The Mashreq Cashback rate cut, two weeks out

Separately, Mashreq is cutting the cashback rate on seven categories of the Mashreq Cashback Credit Card from 0.33% to 0.15% effective 13 June 2026 — government, utilities, education, charity, fuel, rental and telecom. Our standalone news piece covers the maths and the editorial implications; read it here.

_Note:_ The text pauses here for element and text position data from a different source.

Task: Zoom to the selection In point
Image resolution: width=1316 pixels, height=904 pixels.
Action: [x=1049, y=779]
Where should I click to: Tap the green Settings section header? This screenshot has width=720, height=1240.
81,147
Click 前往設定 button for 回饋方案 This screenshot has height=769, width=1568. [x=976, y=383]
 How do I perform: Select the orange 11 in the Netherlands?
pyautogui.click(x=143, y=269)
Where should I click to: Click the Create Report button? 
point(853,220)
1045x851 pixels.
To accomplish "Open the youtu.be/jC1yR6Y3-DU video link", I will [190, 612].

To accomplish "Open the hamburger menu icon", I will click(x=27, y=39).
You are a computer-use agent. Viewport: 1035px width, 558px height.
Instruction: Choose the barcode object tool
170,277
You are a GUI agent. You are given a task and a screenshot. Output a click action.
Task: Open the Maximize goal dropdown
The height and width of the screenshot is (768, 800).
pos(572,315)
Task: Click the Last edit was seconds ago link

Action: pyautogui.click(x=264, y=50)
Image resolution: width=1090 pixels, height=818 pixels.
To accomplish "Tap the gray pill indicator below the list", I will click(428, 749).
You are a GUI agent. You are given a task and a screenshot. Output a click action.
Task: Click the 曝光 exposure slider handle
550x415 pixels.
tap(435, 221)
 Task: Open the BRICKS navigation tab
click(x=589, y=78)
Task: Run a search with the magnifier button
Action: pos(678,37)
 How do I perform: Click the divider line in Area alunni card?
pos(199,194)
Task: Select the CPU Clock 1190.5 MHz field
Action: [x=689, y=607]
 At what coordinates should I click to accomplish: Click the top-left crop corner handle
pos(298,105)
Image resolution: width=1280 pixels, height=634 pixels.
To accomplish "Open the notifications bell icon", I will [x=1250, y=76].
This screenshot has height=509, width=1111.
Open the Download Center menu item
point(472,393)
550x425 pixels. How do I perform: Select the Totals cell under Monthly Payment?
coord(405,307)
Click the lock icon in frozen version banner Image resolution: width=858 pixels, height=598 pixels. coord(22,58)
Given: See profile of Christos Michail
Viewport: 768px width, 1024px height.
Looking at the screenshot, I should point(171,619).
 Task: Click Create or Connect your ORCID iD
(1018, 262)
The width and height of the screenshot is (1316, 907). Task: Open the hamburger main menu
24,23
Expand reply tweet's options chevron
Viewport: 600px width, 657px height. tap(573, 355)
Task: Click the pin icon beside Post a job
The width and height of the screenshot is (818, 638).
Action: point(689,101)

That’s a structural rate change, not a cycle-end. It will hit households who route bill spend through the card by default — about AED 86/year of cashback for a typical AED 4,000/month bundle, AED 170 for heavier users. The 5% dining rate and the 1% catch-all are unchanged.

Bottom line

Cycle-end weeks are when UAE card-review copy goes stale fastest. We’ve cleaned up the May 2026 cohort this week; if you’re sitting on an application clock from the last week of May, the bank still owes you what they promised when you applied. If you’re shopping for a new card, confirm the live welcome on the issuer’s product page before applying — the figures in our reviews now anchor to the cycle that just closed, not to whatever next-cycle welcome the issuer publishes.

We’ll file the next set of cycle-launch news when the Q3 welcomes post.